Your instructions: Return the exact lines from the one containing "Click the Power flatness row label" through the final line of the material below, with both ends kept.

▼

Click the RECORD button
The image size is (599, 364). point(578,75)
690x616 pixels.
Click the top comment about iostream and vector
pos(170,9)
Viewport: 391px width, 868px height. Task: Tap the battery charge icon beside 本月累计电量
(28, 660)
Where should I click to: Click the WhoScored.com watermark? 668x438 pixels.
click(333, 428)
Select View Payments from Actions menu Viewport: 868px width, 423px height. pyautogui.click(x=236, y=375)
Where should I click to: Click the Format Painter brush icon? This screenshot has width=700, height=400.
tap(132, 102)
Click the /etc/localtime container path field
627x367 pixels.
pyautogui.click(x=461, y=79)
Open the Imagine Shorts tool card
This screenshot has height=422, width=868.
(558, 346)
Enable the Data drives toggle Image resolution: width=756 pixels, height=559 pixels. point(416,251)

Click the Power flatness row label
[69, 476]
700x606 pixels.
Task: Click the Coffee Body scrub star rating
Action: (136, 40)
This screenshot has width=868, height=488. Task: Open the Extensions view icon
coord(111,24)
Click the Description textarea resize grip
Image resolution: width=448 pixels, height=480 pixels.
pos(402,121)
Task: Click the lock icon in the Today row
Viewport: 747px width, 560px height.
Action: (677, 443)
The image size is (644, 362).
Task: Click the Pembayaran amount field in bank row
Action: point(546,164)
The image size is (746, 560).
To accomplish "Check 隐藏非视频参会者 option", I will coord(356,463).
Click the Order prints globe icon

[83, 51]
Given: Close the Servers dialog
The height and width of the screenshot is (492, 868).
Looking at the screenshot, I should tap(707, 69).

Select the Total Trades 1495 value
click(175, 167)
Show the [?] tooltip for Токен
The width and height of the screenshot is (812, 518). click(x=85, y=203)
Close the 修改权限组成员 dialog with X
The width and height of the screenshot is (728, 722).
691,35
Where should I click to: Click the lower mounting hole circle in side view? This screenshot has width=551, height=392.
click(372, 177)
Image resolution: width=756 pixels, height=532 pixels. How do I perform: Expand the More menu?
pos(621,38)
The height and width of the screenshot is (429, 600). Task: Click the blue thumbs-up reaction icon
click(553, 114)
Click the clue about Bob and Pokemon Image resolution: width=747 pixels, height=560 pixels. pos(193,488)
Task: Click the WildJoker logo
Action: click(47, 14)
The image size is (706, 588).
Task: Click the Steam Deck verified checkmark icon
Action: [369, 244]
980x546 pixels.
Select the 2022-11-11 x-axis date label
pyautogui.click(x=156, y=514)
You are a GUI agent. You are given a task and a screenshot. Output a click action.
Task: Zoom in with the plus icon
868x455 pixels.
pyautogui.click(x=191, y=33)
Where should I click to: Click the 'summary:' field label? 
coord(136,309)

▲

Written solution:
Click the Power flatness row label
[69, 476]
700x606 pixels.
Task: Click the Coffee Body scrub star rating
Action: (136, 40)
This screenshot has width=868, height=488. Task: Open the Extensions view icon
coord(111,24)
Click the Description textarea resize grip
Image resolution: width=448 pixels, height=480 pixels.
pos(402,121)
Task: Click the lock icon in the Today row
Viewport: 747px width, 560px height.
Action: (677, 443)
The image size is (644, 362).
Task: Click the Pembayaran amount field in bank row
Action: point(546,164)
The image size is (746, 560).
To accomplish "Check 隐藏非视频参会者 option", I will coord(356,463).
Click the Order prints globe icon

[83, 51]
Given: Close the Servers dialog
The height and width of the screenshot is (492, 868).
Looking at the screenshot, I should tap(707, 69).

Select the Total Trades 1495 value
click(175, 167)
Show the [?] tooltip for Токен
The width and height of the screenshot is (812, 518). click(x=85, y=203)
Close the 修改权限组成员 dialog with X
The width and height of the screenshot is (728, 722).
691,35
Where should I click to: Click the lower mounting hole circle in side view? This screenshot has width=551, height=392.
click(372, 177)
Image resolution: width=756 pixels, height=532 pixels. How do I perform: Expand the More menu?
pos(621,38)
The height and width of the screenshot is (429, 600). Task: Click the blue thumbs-up reaction icon
click(553, 114)
Click the clue about Bob and Pokemon Image resolution: width=747 pixels, height=560 pixels. pos(193,488)
Task: Click the WildJoker logo
Action: click(47, 14)
The image size is (706, 588).
Task: Click the Steam Deck verified checkmark icon
Action: [369, 244]
980x546 pixels.
Select the 2022-11-11 x-axis date label
pyautogui.click(x=156, y=514)
You are a GUI agent. You are given a task and a screenshot. Output a click action.
Task: Zoom in with the plus icon
868x455 pixels.
pyautogui.click(x=191, y=33)
Where should I click to: Click the 'summary:' field label? 
coord(136,309)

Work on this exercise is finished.